A privacidade, sempre a privacidade, no centro da mudança.


O Telegram, uma app que permite a troca de mensagens instantâneas concorrente do WhatsApp ou do Facebook Messenger, conta atualmente com qualquer coisa como 500 milhões de utilizadores. Recentemente, um dos fatores que mais impulsionou o seu exponencial crescimento terá sido a cláusula de confidencialidade do WhatsApp, onde a informação pessoal do utilizador pode ser disponibilizada ao Facebook (empresa proprietária do dito WhatsApp).


“As pessoas já não querem trocar a sua privacidade por serviços gratuitos”, terá Pavel Durov então afirmado.


Pavel Durov, o fundador da popular rede social russa VKontakte (2006) e co-fundador, com o seu irmão Nikolai, do Telegram (2013). Para muitos, este bilionário russo é o novo Mark Zuckerberg, com tudo o que de bom e de mau essa definição inclui.
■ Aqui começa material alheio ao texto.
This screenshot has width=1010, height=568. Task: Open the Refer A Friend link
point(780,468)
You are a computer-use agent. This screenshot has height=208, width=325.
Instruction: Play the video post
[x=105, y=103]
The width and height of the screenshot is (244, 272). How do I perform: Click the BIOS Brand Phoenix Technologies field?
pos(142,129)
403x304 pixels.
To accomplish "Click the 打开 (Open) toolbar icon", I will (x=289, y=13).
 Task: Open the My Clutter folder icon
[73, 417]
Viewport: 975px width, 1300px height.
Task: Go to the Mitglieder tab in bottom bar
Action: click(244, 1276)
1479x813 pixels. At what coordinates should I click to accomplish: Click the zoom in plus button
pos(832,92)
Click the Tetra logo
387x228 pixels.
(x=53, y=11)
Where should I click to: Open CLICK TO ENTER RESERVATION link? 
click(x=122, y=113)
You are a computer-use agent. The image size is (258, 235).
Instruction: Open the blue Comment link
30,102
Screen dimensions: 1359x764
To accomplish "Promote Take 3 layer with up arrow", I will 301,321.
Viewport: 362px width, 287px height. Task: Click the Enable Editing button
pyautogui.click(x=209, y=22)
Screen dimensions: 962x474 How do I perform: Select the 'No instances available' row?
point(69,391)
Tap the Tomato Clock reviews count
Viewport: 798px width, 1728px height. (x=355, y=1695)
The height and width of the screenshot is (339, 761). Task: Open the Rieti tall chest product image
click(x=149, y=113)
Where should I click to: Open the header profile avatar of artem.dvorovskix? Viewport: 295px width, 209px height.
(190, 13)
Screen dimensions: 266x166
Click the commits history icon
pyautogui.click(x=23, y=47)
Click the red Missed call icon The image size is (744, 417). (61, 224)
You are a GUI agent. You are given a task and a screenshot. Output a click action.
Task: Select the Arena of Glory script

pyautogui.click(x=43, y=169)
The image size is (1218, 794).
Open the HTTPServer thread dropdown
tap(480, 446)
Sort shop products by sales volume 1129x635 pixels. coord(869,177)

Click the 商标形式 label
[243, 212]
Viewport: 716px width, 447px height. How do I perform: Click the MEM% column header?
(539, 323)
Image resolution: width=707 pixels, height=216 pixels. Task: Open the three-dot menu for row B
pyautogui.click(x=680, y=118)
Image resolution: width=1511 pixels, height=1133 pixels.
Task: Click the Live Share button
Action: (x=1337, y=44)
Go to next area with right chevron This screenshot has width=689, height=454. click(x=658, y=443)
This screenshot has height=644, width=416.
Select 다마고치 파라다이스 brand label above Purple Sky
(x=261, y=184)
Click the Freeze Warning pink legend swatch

Sobre o Telegram enquanto alternativa ao WhatsApp ou restantes apps de mensagens, muito está ainda por esclarecer, seja sobre a sua capacidade de suster ataques externos (as questões sobre a sua segurança são mais que muitas), o facto das mensagens partilhadas não estarem protegidas com criptografia ponta-a-ponta (como acontece no WhatsApp), a recolha de informação sobre os nossos contactos do telefone (supostamente para nos notificar de quando um amigo adere à plataforma)... Certo é que por estes motivos e por outros tantos, a Forbes lançou em abril de 2021 um artigo com o sugestivo título “Yes, Telegram Really Is ‘Dangerous’ For You”.


Depois, há o factor “Pavel Durov”, figura carismática mas rodeada de dúvidas que, ainda enquanto CEO do VKontakte, recusou partilhar com as autoridades do seu país dados de protestantes ucranianos e que pouco tempo depois decidiu abandonar o país, encontrando-se atualmente em parte incerta. Incluído pela revista Forbes na sua lista “40 Under 40” [2018], recai sobre os seus ombros, em não pequena medida, a manutenção da credibilidade do Telegram e dos dados que lhe são confiados.


A promessa do Telegram, essa, é a de assegurar aquilo que milhões desejam: privacidade nas redes sociais. Será que vai conseguir cumprir?